Our emotions are valuable commodities, and many companies are developing automated tools to recognise them in a process known as sentiment analysis.
Recently, a leaked report revealed that Facebook can identify when young people are feeling vulnerable, although the company has insisted it did not use the analysis to target users with advertising. Facebook also apologised in 2014 for an experiment on “emotional contagion” in which posts with either “positive” or “negative” sentiment were filtered from users’ feeds.
Clearly, the ability to detect emotion from text is of great interest to social media companies, as well as advertisers. But how does sentiment analysis work, why is it useful and what are the dangers?

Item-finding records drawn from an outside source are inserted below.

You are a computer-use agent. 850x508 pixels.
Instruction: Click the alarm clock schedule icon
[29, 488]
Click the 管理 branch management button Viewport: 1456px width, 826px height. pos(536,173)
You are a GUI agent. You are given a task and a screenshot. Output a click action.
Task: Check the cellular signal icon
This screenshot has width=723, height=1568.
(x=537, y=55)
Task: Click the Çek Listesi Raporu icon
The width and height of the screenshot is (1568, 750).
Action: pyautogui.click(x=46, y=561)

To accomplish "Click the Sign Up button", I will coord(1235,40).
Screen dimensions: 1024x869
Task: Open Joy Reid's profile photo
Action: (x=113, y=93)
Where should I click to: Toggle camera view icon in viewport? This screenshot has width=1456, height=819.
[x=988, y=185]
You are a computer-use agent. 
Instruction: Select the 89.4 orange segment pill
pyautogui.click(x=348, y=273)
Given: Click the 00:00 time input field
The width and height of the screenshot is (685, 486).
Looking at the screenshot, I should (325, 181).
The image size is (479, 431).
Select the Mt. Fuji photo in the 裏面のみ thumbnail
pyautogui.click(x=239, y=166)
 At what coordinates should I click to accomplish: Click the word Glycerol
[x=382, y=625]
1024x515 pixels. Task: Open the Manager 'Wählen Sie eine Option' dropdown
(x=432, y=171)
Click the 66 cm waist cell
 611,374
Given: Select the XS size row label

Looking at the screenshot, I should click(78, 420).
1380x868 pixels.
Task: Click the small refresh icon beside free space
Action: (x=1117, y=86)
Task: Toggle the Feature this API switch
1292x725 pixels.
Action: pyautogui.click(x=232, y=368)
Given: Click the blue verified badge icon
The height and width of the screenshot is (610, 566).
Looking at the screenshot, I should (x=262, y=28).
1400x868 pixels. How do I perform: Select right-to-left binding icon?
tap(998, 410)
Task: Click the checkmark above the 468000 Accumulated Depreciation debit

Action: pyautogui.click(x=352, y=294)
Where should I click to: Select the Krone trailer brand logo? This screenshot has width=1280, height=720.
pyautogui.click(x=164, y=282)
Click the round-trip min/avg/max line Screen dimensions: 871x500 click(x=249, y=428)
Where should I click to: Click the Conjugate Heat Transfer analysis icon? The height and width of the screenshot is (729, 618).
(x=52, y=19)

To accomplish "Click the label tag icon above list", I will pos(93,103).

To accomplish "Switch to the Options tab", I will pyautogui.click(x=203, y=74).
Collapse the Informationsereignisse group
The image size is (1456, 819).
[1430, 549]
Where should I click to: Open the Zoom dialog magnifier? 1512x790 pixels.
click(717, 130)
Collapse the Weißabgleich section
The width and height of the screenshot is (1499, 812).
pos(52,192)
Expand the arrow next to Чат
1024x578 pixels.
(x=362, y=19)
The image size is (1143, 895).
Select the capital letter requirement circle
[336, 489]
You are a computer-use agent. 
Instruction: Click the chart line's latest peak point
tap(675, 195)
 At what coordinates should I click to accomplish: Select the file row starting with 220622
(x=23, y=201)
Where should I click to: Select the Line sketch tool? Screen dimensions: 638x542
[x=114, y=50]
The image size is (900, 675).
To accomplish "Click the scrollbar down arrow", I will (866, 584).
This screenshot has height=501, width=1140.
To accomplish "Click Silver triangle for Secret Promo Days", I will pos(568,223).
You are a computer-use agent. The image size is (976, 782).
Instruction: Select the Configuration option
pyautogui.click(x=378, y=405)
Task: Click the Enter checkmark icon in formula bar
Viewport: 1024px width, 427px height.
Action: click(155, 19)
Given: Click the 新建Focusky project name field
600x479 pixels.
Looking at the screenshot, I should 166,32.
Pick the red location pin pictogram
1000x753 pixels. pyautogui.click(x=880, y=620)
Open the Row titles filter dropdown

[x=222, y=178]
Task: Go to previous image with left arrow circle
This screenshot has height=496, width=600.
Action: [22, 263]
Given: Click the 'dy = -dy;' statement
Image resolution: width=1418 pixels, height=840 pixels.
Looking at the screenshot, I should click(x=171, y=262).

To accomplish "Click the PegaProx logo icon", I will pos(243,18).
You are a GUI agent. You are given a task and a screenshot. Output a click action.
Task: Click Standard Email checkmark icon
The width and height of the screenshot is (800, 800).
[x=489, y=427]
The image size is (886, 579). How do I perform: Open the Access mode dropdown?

How does sentiment analysis work?
While the details of Facebook’s own algorithm are not publicly known, most sentiment analysis techniques fall into two categories: supervised or unsupervised.
Supervised methods rely on labelled data. In other words, these are posts that have been classified manually as containing positive or negative sentiment.
Statistical methods are then used to train models to classify new posts automatically based on the presence of pre-identified words or phrases, for example “stressed” or “relaxed”.